80年代の香港アクションテイストの匂いもするオーストラリア発の格闘アクション作品。

香港の特別捜査官のアンダーソンは自身の武術の後継者として娘のリンダと一番弟子であるジェーソン・ブレードを指名した。
二人は巨大な麻薬シンジケートを追い捜査をしていたが、あと一歩のところで黒幕を逃してしまう。

その後、リンダは単独で捜査を続けていたが、敵の罠にはまり、暗殺されてしまう。
リンダから黒幕に関する情報を知らされていたブレードは彼女の復讐のためにオーストラリアに渡る。

師であるアンダーソンにリンダの訃報を告げると、ブレードは早速リンダが追っていたというシンジケートの大物ダミアン・ズーコの組織に潜り込む。
彼の悪事の証拠を掴もうとブレードはズーコの右腕であるバクスターのもとにつき、独自の調査を進めていく。

腕っぷしも強く、度胸もあるブレードをズーコは気に入るが、バクスターはそんなブレードの素性を怪しんでいた。
そして、ブレードがかつてズーコが招待していた格闘技大会を断ったアンダーソンの関係者であることを知ると密かにブレードを亡き者にしようと企み始める。

一方でブレードは近々ズーコが主催する格闘技大会が開かれることを知る。
多額の金と裏で麻薬が動いている中で悪事の証拠となる麻薬の隠し場所が大会会場にあると読んだブレードはズーコの選手として出場する隙に追い詰めようと考えていた。

しかしその矢先にバクスターによりブレードの正体がバレてしまう。
何も知らないブレードはズーコに呼び出された会場でバクスターらに雇われた選手たちに襲われる。
ズーコは証拠隠滅のためにあの大会会場に向かっていた。

アンダーソンと姪のジェミーの助けにより危機を脱したブレードはズーコの後を追う。
いち早くたどり着きズーコの麻薬取引の証拠を押さえることに成功したブレードであったが、そこにバクスターらが駆けつけた。

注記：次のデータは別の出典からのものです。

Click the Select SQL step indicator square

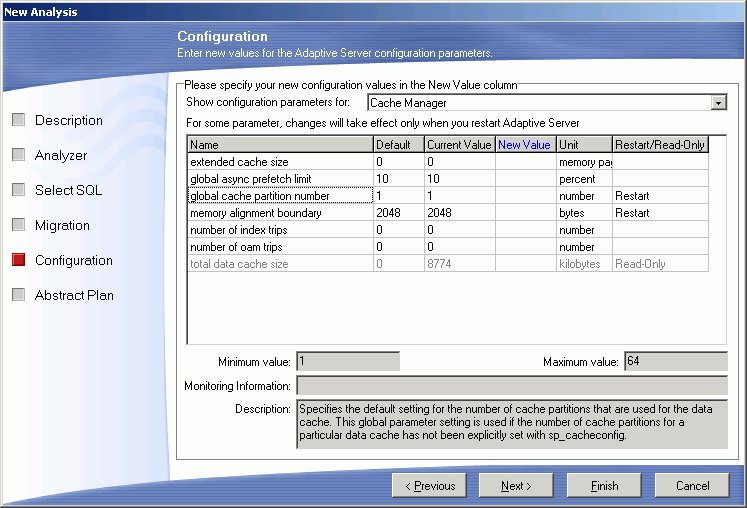click(19, 191)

リンダの復讐と巨悪の野望を果たすためブレードらは最後の戦いに挑むのだが…

オーストラリア発のマーシャルアーツアクションとしてマニアには注目された格闘色の濃いスパイアクション。

オーストラリア発のアクションというと意外に知られてないが、有名なところでは『マッド・マックス』といったガンアクション系が主流であるが、本作はそんな中でも希少なマーシャルアーツアクション主体の作品である。

主演のエドワード・ジョン・スタザックはどことなく『ブロークンアロー』のクリスチャン・スレイターをマイルドにしたような感じのフェイスで終始ニヤケ顔演技が気にはなるものの格闘家よりの仕上がった体でオーソドックスな空手スタイルのアクション。

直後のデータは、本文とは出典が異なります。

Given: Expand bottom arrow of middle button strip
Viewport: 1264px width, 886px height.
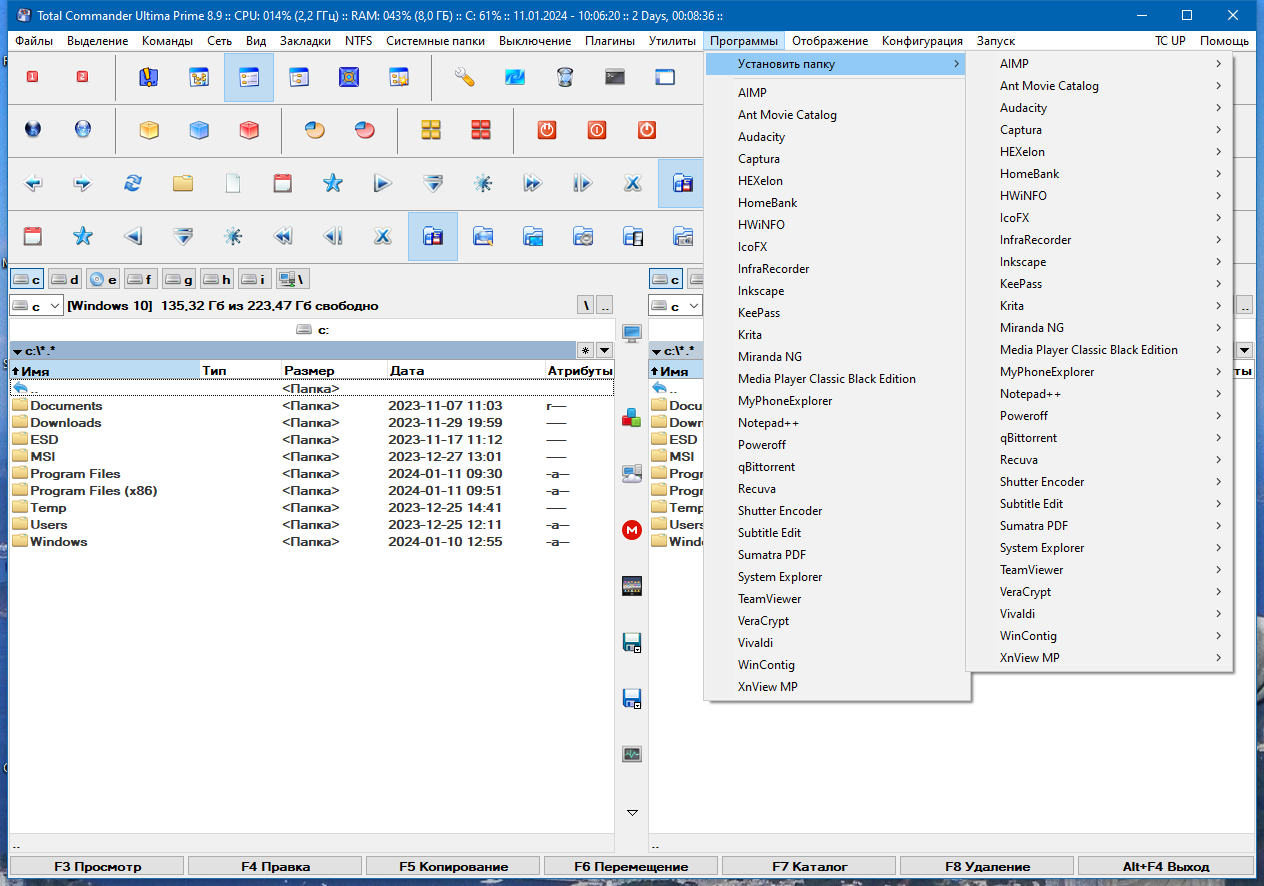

そんな彼のヒーロー然としたアクションが本作の見所であるのだが、何となく雰囲気的には懐かしのG メン75の『香港カラテシリーズ』のようなノリである。
格闘アクション的には連続パンチや回し蹴りなどそこそこ見応えあるレベルで、前半で憤死するブレードの相棒の女優もそのスピードなどはなかなかレベル高い。

だが、敵方にあまり動ける人間がおらず、事実上のラスボス扱いであるバクスター役のジム・リチャーズも空手スタイルではあるものの、重量感あふれる感じなためクライマックスのブレードとの一騎討ちバトルでは残念ながらモッサリ感が否めない。

ラストはバクスター対ブレード、ズーコ対アンダーソンという対決なのだが、クライマックスにしては淡白なのはこうした演出の不味さにもありそうだ(笑)

ストーリー的にはオーソドックスな潜入+復讐ものなのだが、深いドラマ性というものはなく、復讐でありながら師匠の姪といちゃつくという主人公の能天気さも垣間見え、作品自体に色々と粗も目立つ。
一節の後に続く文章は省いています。